* [TASK ITEM]:
Examine the records and identify each line that includes the string "below". Copy those lines.
+++++
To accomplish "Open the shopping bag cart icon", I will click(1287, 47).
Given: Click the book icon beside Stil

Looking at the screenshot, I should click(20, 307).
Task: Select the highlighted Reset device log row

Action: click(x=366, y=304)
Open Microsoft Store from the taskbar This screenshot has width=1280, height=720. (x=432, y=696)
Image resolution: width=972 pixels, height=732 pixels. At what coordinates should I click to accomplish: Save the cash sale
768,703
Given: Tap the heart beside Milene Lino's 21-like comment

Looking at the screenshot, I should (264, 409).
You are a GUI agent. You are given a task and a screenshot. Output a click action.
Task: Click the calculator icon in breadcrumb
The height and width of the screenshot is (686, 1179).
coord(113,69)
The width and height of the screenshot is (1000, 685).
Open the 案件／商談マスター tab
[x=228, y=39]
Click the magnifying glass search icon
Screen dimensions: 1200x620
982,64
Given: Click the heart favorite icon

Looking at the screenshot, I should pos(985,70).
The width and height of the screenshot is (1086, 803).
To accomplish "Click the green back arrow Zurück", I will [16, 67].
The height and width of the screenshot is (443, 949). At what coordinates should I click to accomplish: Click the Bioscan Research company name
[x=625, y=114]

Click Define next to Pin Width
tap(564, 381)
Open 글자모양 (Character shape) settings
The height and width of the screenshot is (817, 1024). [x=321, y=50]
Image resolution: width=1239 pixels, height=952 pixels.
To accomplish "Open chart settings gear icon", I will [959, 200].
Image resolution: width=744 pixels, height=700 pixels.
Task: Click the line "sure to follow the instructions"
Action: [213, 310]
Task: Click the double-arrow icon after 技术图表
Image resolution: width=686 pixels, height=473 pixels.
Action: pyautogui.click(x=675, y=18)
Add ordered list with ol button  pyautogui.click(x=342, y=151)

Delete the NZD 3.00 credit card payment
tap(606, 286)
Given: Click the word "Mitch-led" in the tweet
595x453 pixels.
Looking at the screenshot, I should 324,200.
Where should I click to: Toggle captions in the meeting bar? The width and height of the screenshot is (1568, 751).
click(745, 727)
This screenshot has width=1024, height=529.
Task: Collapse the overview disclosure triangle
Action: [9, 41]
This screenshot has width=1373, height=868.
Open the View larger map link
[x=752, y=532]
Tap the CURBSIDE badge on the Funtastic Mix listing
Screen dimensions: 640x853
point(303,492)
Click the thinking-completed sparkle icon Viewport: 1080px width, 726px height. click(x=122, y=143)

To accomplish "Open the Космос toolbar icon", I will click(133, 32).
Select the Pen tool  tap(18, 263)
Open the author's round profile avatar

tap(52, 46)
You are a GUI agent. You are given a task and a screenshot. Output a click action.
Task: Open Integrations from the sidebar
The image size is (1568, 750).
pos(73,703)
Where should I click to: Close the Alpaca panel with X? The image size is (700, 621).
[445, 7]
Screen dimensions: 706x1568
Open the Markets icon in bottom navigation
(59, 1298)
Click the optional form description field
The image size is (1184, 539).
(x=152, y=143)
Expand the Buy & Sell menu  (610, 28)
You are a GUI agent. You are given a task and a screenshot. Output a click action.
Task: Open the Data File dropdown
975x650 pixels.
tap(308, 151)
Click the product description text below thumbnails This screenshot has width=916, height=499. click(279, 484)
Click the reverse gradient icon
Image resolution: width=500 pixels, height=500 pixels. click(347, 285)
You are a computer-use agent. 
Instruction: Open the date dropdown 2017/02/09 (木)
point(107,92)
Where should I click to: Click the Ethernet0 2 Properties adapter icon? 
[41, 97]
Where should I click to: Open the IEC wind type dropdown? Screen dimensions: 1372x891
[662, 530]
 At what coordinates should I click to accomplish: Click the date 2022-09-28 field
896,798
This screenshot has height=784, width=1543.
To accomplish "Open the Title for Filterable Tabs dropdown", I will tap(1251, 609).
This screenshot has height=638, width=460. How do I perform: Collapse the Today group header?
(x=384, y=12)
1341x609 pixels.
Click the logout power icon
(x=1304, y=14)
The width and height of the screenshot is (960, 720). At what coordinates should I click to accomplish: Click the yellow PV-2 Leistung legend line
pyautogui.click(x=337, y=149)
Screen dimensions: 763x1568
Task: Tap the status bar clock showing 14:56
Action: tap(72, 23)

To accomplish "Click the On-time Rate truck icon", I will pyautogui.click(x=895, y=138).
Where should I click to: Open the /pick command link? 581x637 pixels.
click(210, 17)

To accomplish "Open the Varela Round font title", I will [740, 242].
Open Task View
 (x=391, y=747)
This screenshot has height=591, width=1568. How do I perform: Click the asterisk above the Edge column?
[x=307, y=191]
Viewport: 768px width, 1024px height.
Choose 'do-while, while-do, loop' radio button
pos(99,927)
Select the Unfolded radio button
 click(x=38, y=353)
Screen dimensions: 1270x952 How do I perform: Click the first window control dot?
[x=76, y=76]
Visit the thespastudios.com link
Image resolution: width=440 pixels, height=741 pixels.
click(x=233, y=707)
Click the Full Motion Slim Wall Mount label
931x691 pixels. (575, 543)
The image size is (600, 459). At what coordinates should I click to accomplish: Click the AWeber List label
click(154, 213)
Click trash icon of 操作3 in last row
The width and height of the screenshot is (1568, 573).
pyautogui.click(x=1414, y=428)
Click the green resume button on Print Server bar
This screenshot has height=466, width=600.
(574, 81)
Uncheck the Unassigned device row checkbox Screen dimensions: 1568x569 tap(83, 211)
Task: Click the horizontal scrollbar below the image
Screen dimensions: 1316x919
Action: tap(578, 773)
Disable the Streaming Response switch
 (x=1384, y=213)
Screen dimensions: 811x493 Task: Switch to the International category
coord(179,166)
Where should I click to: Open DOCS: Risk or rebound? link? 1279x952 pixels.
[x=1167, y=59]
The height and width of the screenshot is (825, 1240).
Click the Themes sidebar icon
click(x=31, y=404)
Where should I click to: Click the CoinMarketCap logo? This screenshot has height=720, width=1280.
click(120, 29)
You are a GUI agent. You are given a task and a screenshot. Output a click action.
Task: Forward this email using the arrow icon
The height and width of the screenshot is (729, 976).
+++++
* [FINISHED EXERCISE]:
Click the product description text below thumbnails This screenshot has width=916, height=499. click(279, 484)
Task: Click the horizontal scrollbar below the image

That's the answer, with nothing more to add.